AI-powered speech analytics: qué hace realmente la inteligencia artificial
El término AI-powered speech analytics describe la capa donde modelos de aprendizaje automático sustituyen reglas estáticas. Una plataforma tradicional buscaba palabras clave en un transcript; una plataforma impulsada por IA entiende intención, ironía y contexto. La diferencia es práctica: si un cliente dice "genial, otra vez el mismo problema", un sistema basado en keywords lo clasifica como positivo por la palabra "genial"; un modelo de IA detecta sarcasmo y lo marca como riesgo de churn.
Bajo el capó, estas plataformas combinan tres tipos de modelos. Primero, un motor de speech-to-text adaptado al dominio (banca, seguros, automotriz, retail) que entrega un Word Error Rate por debajo del 8% en español latinoamericano. Segundo, un modelo de análisis de sentimiento entrenado específicamente con conversaciones de servicio al cliente, no con tweets ni reseñas de productos. Tercero, un LLM que resume cada llamada en 3 a 5 viñetas y propone la siguiente mejor acción para el supervisor.

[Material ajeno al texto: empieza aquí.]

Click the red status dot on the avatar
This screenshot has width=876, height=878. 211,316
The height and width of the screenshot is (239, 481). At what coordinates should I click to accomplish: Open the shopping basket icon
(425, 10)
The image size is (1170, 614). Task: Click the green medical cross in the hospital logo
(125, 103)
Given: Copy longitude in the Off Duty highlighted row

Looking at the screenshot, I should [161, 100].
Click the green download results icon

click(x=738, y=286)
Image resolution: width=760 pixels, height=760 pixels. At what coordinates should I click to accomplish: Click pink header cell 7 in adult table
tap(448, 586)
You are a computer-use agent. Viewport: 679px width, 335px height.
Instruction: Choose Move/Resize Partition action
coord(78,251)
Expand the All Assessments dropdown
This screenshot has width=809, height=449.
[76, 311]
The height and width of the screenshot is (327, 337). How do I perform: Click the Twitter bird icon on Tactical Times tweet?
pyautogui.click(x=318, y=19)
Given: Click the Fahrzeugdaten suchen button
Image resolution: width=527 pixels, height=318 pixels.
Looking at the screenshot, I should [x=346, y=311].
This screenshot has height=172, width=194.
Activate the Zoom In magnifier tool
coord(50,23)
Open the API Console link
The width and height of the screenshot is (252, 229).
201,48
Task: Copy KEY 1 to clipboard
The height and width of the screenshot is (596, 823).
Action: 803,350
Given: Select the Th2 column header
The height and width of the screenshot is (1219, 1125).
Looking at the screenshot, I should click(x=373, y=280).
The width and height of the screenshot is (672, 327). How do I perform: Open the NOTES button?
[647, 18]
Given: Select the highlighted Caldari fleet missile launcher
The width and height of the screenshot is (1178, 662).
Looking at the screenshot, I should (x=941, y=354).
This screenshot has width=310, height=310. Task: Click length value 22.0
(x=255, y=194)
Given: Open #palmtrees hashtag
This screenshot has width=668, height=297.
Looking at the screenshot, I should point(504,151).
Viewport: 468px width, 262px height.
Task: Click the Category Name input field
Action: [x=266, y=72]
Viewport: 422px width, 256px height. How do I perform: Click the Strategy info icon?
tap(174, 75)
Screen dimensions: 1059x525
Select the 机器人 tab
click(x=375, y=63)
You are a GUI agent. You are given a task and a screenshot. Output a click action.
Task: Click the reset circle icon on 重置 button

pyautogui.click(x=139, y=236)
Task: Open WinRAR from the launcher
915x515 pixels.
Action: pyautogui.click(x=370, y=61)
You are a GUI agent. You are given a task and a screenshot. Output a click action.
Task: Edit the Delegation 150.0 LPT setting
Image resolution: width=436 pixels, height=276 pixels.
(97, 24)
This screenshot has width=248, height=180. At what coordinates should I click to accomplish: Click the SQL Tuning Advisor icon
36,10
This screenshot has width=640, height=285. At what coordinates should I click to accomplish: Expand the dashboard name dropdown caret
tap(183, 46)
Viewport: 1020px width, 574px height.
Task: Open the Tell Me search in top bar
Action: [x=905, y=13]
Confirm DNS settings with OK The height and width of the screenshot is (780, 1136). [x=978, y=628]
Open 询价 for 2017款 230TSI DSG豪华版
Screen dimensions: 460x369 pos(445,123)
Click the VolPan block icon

La integración con el resto del stack tecnológico es donde la mayoría de los proyectos fallan o ganan. Una buena plataforma de AI speech analytics debe escribir los insights de vuelta al CRM (HubSpot, Salesforce, Zoho), disparar workflows en n8n o Zapier cuando se detecta un caso crítico, y exponer una API para que el equipo de BI lo cruce con el data warehouse.